A Northern Ireland judge ruled on Tuesday that British soldiers were responsible for the deaths of nine of ten innocent civilians in 1971 during the first violence in west Belfast, known as “the unrest”.
High Court Judge Siobhan Keegan has delivered the findings of an investigation into the murders of these individuals amid clashes between the British military and separatist protesters.
According to The Associated Press, Keegan ruled that the 10 people, including a mother of eight, a Catholic priest and a World War II veteran, were not involved in any type of paramilitary activity when they were shot.
Justice ruled that the 10 victims of the shootings occurred from August 9 to 9. On September 11, 1971, were “completely innocent of wrongdoing on the day in question,” the AP reported.
The priest who was killed, 38 Father Hugh Mullan was helping an injured person while waving a white object before being shot twice in the back by soldiers, Keegan found in his investigation, Reuters Noted.

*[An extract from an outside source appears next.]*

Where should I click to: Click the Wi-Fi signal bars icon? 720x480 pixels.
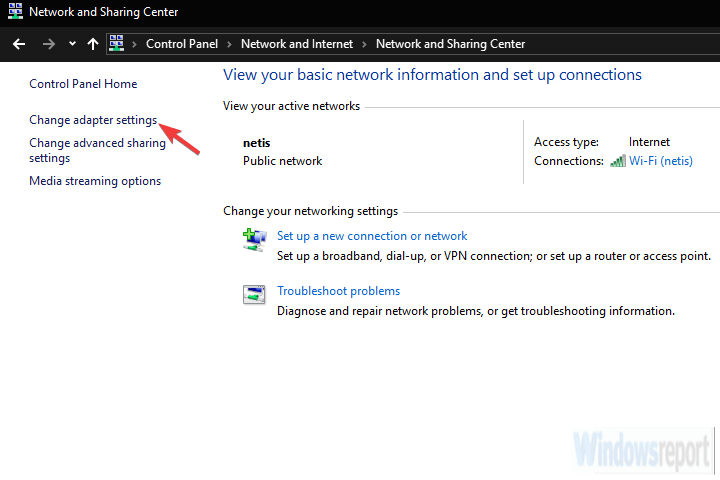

Francis Quinn, 19, was also killed in the same incident while accompanying Mullan.
While Keegan ruled that nine of the 10 people were shot dead by British forces, she said there was not enough evidence to definitively determine who fired the shots that killed one of the individuals .
The families of the victims, who have long maintained the innocence of family members, erupted into applause at the news of Keegan’s decision.
Mullan’s brother Patsy said at a press conference on Tuesday after the ruling: “Our brother was killed by the British military and then they lied about it to cover up their injustice.”
“After 50 years, the truth that we have always known has finally been told,” he added, according to Reuters.
In 1972, a one-day series of inquiries returned “open verdicts” for each of the murders, and included suggestions that the victims were responsible for their own deaths, according to the AP.
A campaign organized by the victim’s families led to Keegan’s investigative order in 2011.
The investigation included more than a hundred days of testimony held from 2018 to 2020.
Keegan’s move comes as Dublin and many residents of Belfast objected to new legislation proposed by the UK government that would provide increased protection for former soldiers who served in Northern Ireland.